Natural gas prices have been falling substantially, which is going to negatively affect all natural gas producers. Some natural gas producers will be negatively affected more than others due to their relative lack of hedging. Below is a list of the 5 most underhedged pure (or mostly pure) natural gas producers. Excluded are the natural gas producers who have more oil production than natural gas production such as Pioneer Natural Resources, ExxonMobil, ConocoPhillips, Chevron Corporation, and others. The table lists how much each producer is hedged as a percentage of total production in 2023 and 2024 and their current equity to debt ratio. The hedge ratios are based on the latest earnings reports, which is the 3rd quarter 2022. Equity estimation is based on the latest market capitalization of each publicly traded stock.
Although Antero Resources is currently the least hedged among the pure natural gas producers, they will likely be 50% hedged when they report their 4th quarter 2022 earnings in late January-2023. Antero Resources typically hedges their annual production a month prior to the beginning of the year. They probably hedged about 50% of their 2023 production with swaps and futures sometime in December 2022. Coterra Energy is the 2nd least hedged pure natural gas producer. Coterra Energy has about 2.2 Bcf/d of production in the Northeast and 600 MMcf/d of production in the Permian. They are exposed to the extremely low Permian natural gas prices, but they also have oil production in the Permian, which would offset the negative impact from the extremely low Permian natural gas prices. Coterra Energy has a strong balance sheet with a high equity to debt ratio of 2.54. Tellurian is the 3rd least hedged natural gas producer and probably the most vulnerable producer to lower natural gas prices. This is because Tellurian has been losing money even in a $6/MMBtu plus Henry Hub pricing environment. All of Comstock Resources hedges are wide collar hedges with an average ceiling at $9.56/MMBtu and an average floor at $2.97/MMBtu for all of 2023. They are about 53% hedged in notional option volume. However, option delta adjusted, Comstock Resources is significantly less than 53% hedged since the $2.97/MMBtu puts are quite a bit out of the money for 2023. Also, Comstock Resources has a low equity to debt ratio, which means they are more heavily levered than other pure natural gas producers. Chesapeake Energy is the final and 5th least hedged producer among the list of pure natural gas producers. Chesapeake Energy has 1.1 Bcf/d of fixed price hedges at $2.70/MMBtu in 2023, along with collar hedges of 558 MMcf/d with an average floor price of $3.43/MMBtu and an average ceiling price of $5.83/MMBtu. Chesapeake Energy is about 44% hedged for 2023 and 12% hedged for 2024.

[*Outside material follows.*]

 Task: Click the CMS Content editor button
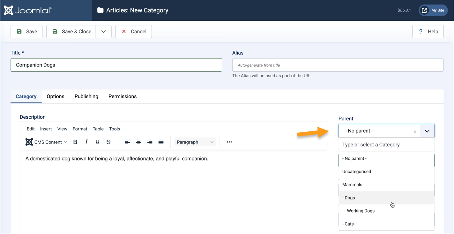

What Natural Gas Price Causes Trouble for the Least Hedged Producers
The question now is at what natural gas price do the relatively unhedged natural gas producers begin to get into financial trouble. For Tellurian, they were already in a negative cash flow from operation situation in a $6/MMBtu plus Henry Hub pricing. They are by far the most vulnerable to lower natural gas prices. Comstock Resources is another vulnerable relatively unhedged natural gas producer. Comstock Resources has the following relationship between their free cash flow and the natural gas price.
Comstock Resources gets into a flat free cash flow situation at around the $3/MMBtu pricing level. Probably not coincidentally, their floor hedges are set at an average strike price of $2.97/MMBtu in 2023.
Antero Resources is a Northeast natural gas producer with a relatively low-cost structure. They don’t get into a flat free cash flow situation until the Henry Hub price gets down to around $2/MMBtu.
Chesapeake Energy has production in both the Northeast and now the Haynesville with the buyout of Vine Energy. Chesapeake Energy doesn’t get into a flat free cash flow position until the Henry Hub price gets down to around $1.75/MMBtu.
Some relatively unhedged natural gas producers are going to have financial difficulties if natural gas prices drop any further from current pricing levels. The most vulnerable when adjusted for cost structure and equity to debt ratios would be Tellurian, followed by Comstock Resources, Chesapeake Energy, Antero Resources, and Coterra Energy. Tellurian and Comstock Resources are much more vulnerable than lower cost producers such as Chesapeake Energy, Antero Resources, and Coterra Energy.